Selection:
[R] Problem with filling dataframe's column

Eric Berger er|cjberger @end|ng |rom gm@||@com
Tue Jun 13 10:05:49 CEST 2023


Hi Javed,
grep returns the positions of the matches. See an example below.

> v <- c("abc", "bcd", "def")
> v
[1] "abc" "bcd" "def"
> grep("cd",v)
[1] 2
> w <- v[-grep("cd",v)]
> w
[1] "abc" "def"
>


On Tue, Jun 13, 2023 at 8:50 AM javad bayat <j.bayat194 using gmail.com> wrote:
>
> Dear Rui;
> Hi. I used your codes, but it seems it didn't work for me.
>
> > pat <- c("_esmdes|_Des Section|0")
> > dim(data2)
>     [1]  281549      9
> > grep(pat, data2$Layer)
> > dim(data2)
>     [1]  281549      9
>
> What does grep function do? I expected the function to remove 3 rows of the
> dataframe.
> I do not know the reason.

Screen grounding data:
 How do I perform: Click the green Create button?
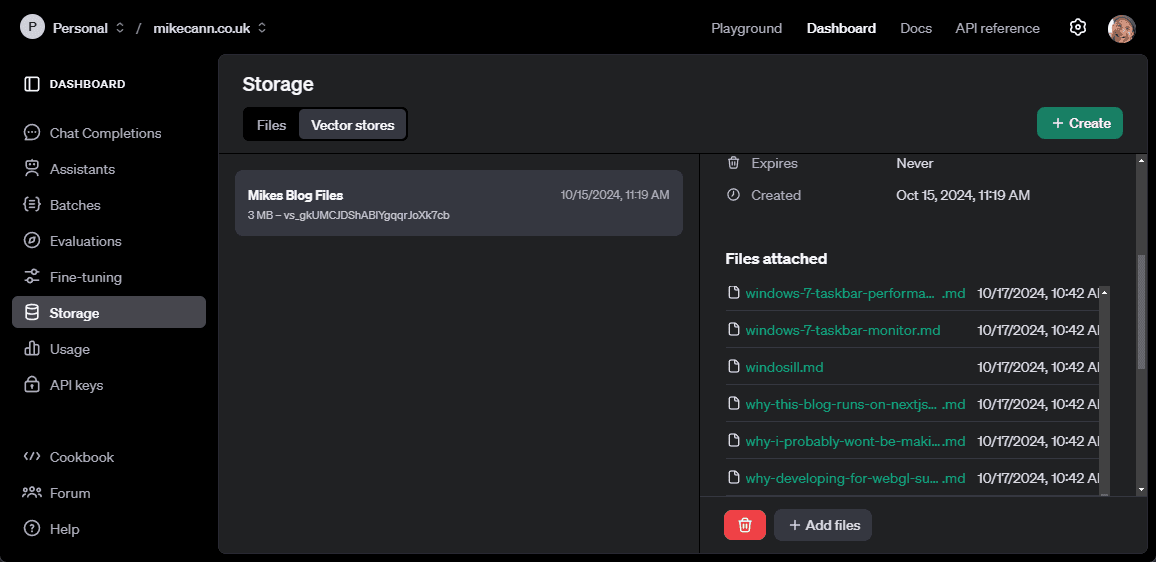click(x=1079, y=123)
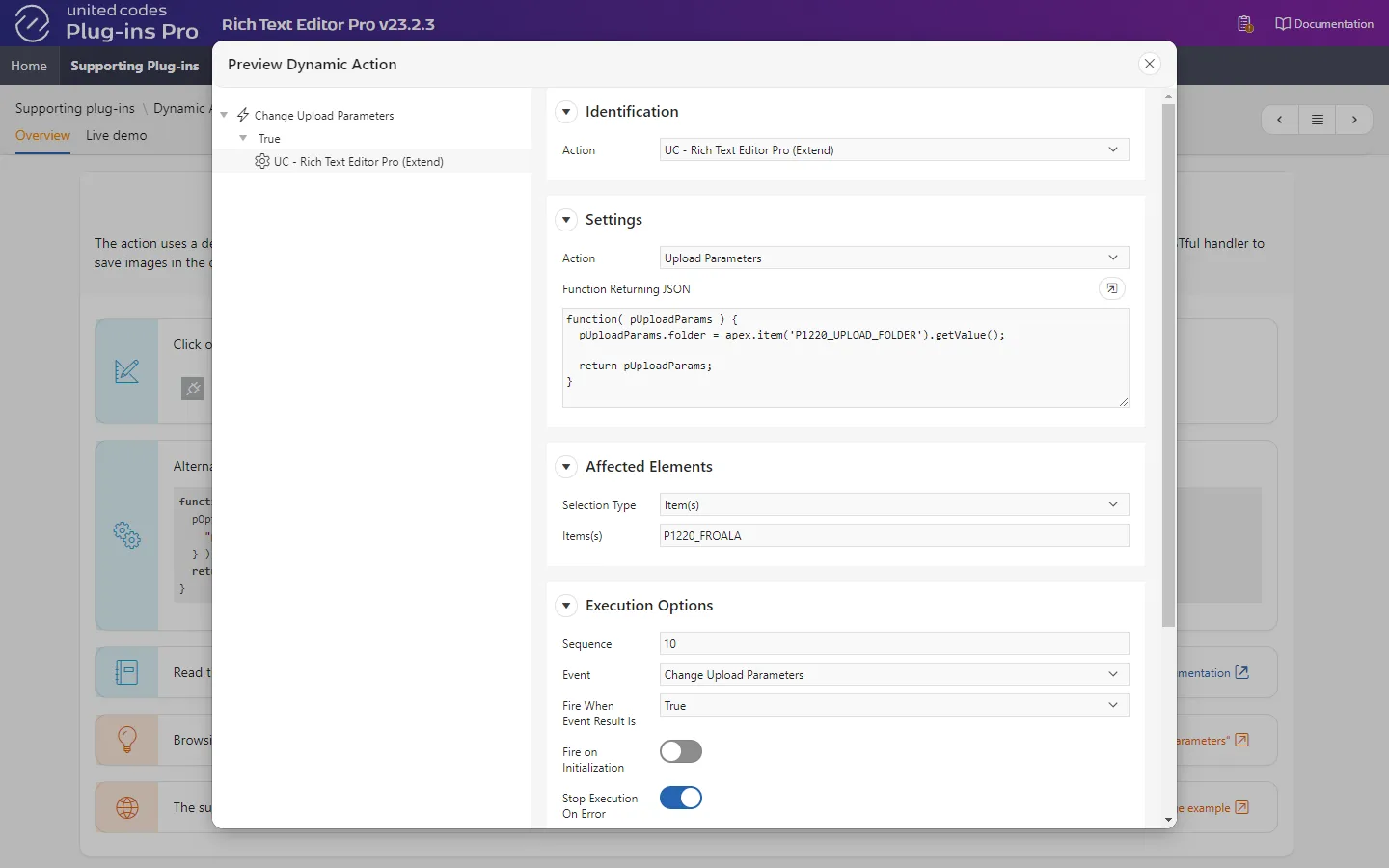Click the lightning bolt Change Upload Parameters icon
Screen dimensions: 1389x868
[243, 115]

Requests:
**A.** In the thread about grep in R, what does the reply say grep returns?
**B.** Extend the thread about grep in R, picking up after its final sentence.

Answers to the exercises:
**A.** The positions of the matches.

**B.**
>
>
>
>
>
>
> On Mon, Jun 12, 2023 at 5:16 PM Rui Barradas <ruipbarradas using sapo.pt> wrote:
>
> > Às 23:13 de 12/06/2023, javad bayat escreveu:
> > > Dear Rui;
> > > Many thanks for the email. I tried your codes and found that the length
> > of
> > > the "Values" and "Names" vectors must be equal, otherwise the results
> > will
> > > not be useful.
> > > For some of the characters in the Layer column that I do not need to be
> > > filled in the LU column, I used "NA".
> > > But I need to delete some of the rows from the table as they are useless
> > > for me. I tried this code to delete entire rows of the dataframe which
> > > contained these three value in the Layer column: It gave me the following
> > > error.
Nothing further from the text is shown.